[Provided records — start]

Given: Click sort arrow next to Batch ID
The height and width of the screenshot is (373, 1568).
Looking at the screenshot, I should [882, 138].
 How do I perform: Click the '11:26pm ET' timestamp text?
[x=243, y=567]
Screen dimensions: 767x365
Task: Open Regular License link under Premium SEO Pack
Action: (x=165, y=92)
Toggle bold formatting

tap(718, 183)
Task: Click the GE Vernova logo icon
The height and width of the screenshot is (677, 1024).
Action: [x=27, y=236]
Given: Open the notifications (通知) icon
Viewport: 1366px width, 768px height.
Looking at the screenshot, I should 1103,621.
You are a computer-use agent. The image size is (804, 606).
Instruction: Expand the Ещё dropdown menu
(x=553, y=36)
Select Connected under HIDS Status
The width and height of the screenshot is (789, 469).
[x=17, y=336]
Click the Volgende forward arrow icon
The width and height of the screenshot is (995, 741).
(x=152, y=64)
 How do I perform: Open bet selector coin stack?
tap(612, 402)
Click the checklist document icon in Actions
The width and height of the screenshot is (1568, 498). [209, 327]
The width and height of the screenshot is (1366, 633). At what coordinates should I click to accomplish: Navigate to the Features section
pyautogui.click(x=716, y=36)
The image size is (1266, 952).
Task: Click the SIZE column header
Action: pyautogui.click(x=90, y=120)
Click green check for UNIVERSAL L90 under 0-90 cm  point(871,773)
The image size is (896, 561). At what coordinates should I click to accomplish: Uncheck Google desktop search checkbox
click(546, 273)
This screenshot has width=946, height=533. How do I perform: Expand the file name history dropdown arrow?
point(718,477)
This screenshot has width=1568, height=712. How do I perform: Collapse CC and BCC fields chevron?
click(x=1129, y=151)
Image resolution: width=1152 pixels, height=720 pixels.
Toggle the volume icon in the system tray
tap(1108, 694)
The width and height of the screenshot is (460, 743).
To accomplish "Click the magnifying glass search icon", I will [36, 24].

[Provided records — finish]

* _Task goal_
The response has to match the data exactly, line for line.

* _Response for this exercise_
Given: Click sort arrow next to Batch ID
The height and width of the screenshot is (373, 1568).
Looking at the screenshot, I should [882, 138].
 How do I perform: Click the '11:26pm ET' timestamp text?
[x=243, y=567]
Screen dimensions: 767x365
Task: Open Regular License link under Premium SEO Pack
Action: (x=165, y=92)
Toggle bold formatting

tap(718, 183)
Task: Click the GE Vernova logo icon
The height and width of the screenshot is (677, 1024).
Action: [x=27, y=236]
Given: Open the notifications (通知) icon
Viewport: 1366px width, 768px height.
Looking at the screenshot, I should 1103,621.
You are a computer-use agent. The image size is (804, 606).
Instruction: Expand the Ещё dropdown menu
(x=553, y=36)
Select Connected under HIDS Status
The width and height of the screenshot is (789, 469).
[x=17, y=336]
Click the Volgende forward arrow icon
The width and height of the screenshot is (995, 741).
(x=152, y=64)
 How do I perform: Open bet selector coin stack?
tap(612, 402)
Click the checklist document icon in Actions
The width and height of the screenshot is (1568, 498). [209, 327]
The width and height of the screenshot is (1366, 633). At what coordinates should I click to accomplish: Navigate to the Features section
pyautogui.click(x=716, y=36)
The image size is (1266, 952).
Task: Click the SIZE column header
Action: pyautogui.click(x=90, y=120)
Click green check for UNIVERSAL L90 under 0-90 cm  point(871,773)
The image size is (896, 561). At what coordinates should I click to accomplish: Uncheck Google desktop search checkbox
click(546, 273)
This screenshot has width=946, height=533. How do I perform: Expand the file name history dropdown arrow?
point(718,477)
This screenshot has width=1568, height=712. How do I perform: Collapse CC and BCC fields chevron?
click(x=1129, y=151)
Image resolution: width=1152 pixels, height=720 pixels.
Toggle the volume icon in the system tray
tap(1108, 694)
The width and height of the screenshot is (460, 743).
To accomplish "Click the magnifying glass search icon", I will [36, 24].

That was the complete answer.